[Your goal] Shift the coordinates by 31 in the part of the data that opens with the line containing "Sausages (465, 665)" and closes with the line containing "Add to cart (51, 591)". Rewrite each of those lines in full, adding 31 to both numbers of every coordinate pair.

Records of locating words and elements:
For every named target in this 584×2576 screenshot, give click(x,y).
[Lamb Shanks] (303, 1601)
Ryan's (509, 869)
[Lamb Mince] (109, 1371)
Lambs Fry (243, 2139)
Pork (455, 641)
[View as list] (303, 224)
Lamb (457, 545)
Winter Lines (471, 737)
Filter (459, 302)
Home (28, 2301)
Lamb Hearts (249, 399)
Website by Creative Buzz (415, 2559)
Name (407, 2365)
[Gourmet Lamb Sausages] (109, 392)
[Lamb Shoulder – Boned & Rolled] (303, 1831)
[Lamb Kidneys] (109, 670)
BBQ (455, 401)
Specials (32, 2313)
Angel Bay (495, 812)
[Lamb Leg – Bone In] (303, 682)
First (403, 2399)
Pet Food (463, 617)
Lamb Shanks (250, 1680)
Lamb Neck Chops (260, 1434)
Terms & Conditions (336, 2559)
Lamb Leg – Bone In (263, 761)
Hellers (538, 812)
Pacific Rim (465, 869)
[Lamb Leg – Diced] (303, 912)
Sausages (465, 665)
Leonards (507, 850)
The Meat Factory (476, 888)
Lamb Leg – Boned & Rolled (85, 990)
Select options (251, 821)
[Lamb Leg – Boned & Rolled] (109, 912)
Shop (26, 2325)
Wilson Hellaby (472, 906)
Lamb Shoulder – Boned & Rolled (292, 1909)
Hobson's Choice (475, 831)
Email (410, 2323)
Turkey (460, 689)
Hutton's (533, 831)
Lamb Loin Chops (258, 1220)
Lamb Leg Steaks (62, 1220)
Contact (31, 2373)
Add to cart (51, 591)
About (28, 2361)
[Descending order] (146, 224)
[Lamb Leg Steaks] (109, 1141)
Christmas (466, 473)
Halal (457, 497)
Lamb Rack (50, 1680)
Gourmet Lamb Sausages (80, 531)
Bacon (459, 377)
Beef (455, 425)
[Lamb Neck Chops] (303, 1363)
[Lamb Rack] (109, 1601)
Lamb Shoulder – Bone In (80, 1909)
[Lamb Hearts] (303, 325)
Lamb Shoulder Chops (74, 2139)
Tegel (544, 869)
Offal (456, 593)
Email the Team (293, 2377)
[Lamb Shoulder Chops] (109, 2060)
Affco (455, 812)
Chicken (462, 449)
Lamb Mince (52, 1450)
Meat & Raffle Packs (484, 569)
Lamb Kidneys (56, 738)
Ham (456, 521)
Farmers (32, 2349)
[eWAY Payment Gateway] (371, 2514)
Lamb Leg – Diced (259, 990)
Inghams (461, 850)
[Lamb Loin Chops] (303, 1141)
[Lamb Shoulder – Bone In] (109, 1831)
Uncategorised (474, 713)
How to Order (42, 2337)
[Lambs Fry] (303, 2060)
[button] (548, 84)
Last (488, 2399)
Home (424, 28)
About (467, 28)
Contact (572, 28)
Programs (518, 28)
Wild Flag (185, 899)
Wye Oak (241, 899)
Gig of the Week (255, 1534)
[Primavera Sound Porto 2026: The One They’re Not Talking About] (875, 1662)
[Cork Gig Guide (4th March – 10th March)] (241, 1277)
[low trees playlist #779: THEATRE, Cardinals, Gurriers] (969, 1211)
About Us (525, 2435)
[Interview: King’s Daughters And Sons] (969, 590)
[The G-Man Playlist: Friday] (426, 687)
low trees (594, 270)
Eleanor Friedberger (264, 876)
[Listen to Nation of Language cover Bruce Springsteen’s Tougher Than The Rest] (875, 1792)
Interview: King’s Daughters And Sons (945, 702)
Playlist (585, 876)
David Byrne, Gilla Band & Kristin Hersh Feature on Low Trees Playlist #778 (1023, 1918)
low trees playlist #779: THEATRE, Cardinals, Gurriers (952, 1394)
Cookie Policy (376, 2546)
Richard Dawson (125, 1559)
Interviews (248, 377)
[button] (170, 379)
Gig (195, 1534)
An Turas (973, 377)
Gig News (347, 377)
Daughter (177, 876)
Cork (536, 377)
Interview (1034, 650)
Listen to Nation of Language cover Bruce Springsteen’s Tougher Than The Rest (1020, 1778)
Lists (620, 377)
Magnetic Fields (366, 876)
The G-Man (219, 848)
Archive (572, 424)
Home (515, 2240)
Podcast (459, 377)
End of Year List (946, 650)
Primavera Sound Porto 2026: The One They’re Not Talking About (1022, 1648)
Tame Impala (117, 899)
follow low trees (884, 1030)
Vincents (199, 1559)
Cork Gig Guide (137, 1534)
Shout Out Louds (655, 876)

[Task solution]
Sausages (496, 696)
Leonards (538, 881)
The Meat Factory (507, 919)
Lamb Leg – Boned & Rolled (116, 1021)
Select options (282, 852)
[Lamb Leg – Boned & Rolled] (140, 943)
Shop (57, 2356)
Wilson Hellaby (503, 937)
Lamb Shoulder – Boned & Rolled (323, 1940)
Hobson's Choice (506, 862)
Email (441, 2354)
Turkey (491, 720)
Hutton's (564, 862)
Lamb Loin Chops (289, 1251)
Lamb Leg Steaks (93, 1251)
Contact (62, 2404)
Add to cart (82, 622)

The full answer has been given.